Requisito A: No excerto sobre o Funchal, a frase que começa por "Vasos, mastros" enumera objetos antes de "algumas centenas de homens fardados". Indique todos esses objetos.
Requisito B: Transcreva do excerto sobre o Funchal tudo o que vai desde "Há navegar e" até "duma elite insular.".

Excerto do texto:

= = = =

Há navegar e o seu simulacro. As fotografias da época mostram um Funchal com uma baía recheada de embarcações. Em algumas das quintas de gente abastada e influente, ensaiam-se jogos de guerra, na forma astuciosa de batalhas navais disputadas em terra firme. Vasos, mastros, bandeiras, sinais, canhões desmuniciados, algumas centenas de homens fardados, hierarquias e obediências replicadas, confraternizações comprovativas de camaradagens estabelecidas. São associações masculinas, exercitando-se em comportamentos de hegemonias sentidas como estando ameaçadas. Este navegar em seco, à vela e sem vapor, é grito de desespero contra os ventos de mudança. A Grande Guerra é uma guerra a sério – a primeira guerra industrializada –, põe termo a tais parodizações duma elite insular.
Umas devoções ficam e outras emergem. Em agosto, o povo continua a acorrer ao Monte, venerando a respetiva nossa senhora. Mas com a guerra, os bombardeamentos por submarinos, as vítimas, a sociedade assustada canaliza o temor para uma nova devoção. Acima do Monte, é colocada uma imagem patrocinadora da paz. Mas também a técnica entusiasma pessoas, veste-se numa roupagem de masculinidade, porque acarreta risco, exige audácia, funde o indivíduo à máquina, que a sua eficaz manipulação impõe. A crença no progresso da sociedade graças à aplicação do conhecimento científico e técnico suscita uma devoção secular. Nestas décadas, a aeronáutica cria paixões, mobiliza a opinião pública. Uma primeira tentativa de ligação aérea de Lisboa à Madeira acaba num fracasso. No ano seguinte, outros repetem a tentativa, desta vez num hidroavião, e alcançam êxito incontestado, também porque se ensaia um sextante de horizonte artificial, que permitirá, em 1922, a concretização da primeira travessia do Atlântico Sul.

= = = =

Dados apresentados:
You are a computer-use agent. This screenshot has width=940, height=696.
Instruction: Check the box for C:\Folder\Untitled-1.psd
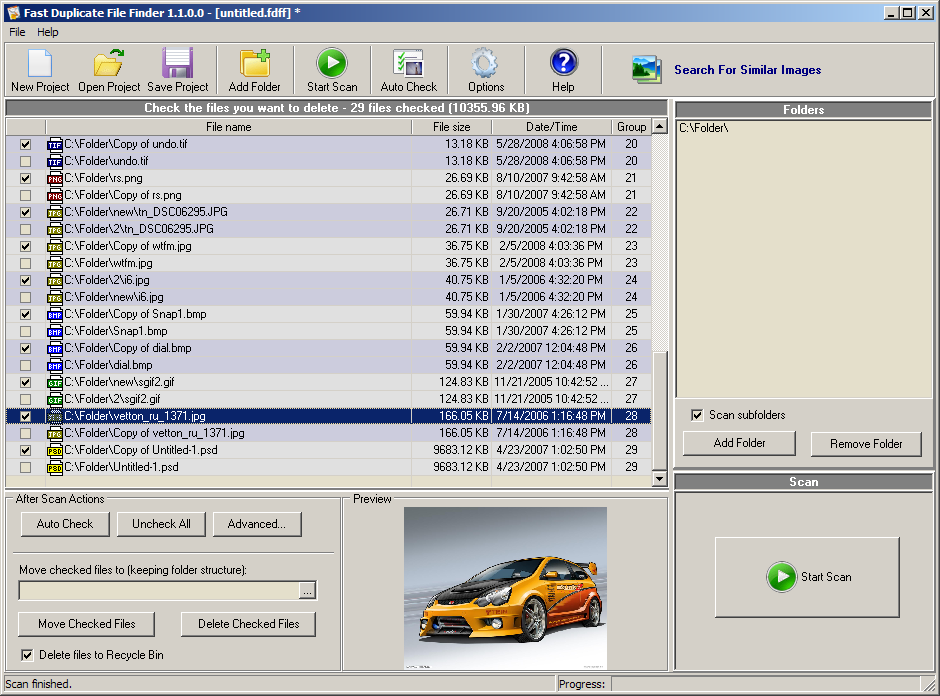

= = = =

Resposta final A: Vasos, mastros, bandeiras, sinais e canhões desmuniciados.

Resposta final B:
Há navegar e o seu simulacro. As fotografias da época mostram um Funchal com uma baía recheada de embarcações. Em algumas das quintas de gente abastada e influente, ensaiam-se jogos de guerra, na forma astuciosa de batalhas navais disputadas em terra firme. Vasos, mastros, bandeiras, sinais, canhões desmuniciados, algumas centenas de homens fardados, hierarquias e obediências replicadas, confraternizações comprovativas de camaradagens estabelecidas. São associações masculinas, exercitando-se em comportamentos de hegemonias sentidas como estando ameaçadas. Este navegar em seco, à vela e sem vapor, é grito de desespero contra os ventos de mudança. A Grande Guerra é uma guerra a sério – a primeira guerra industrializada –, põe termo a tais parodizações duma elite insular.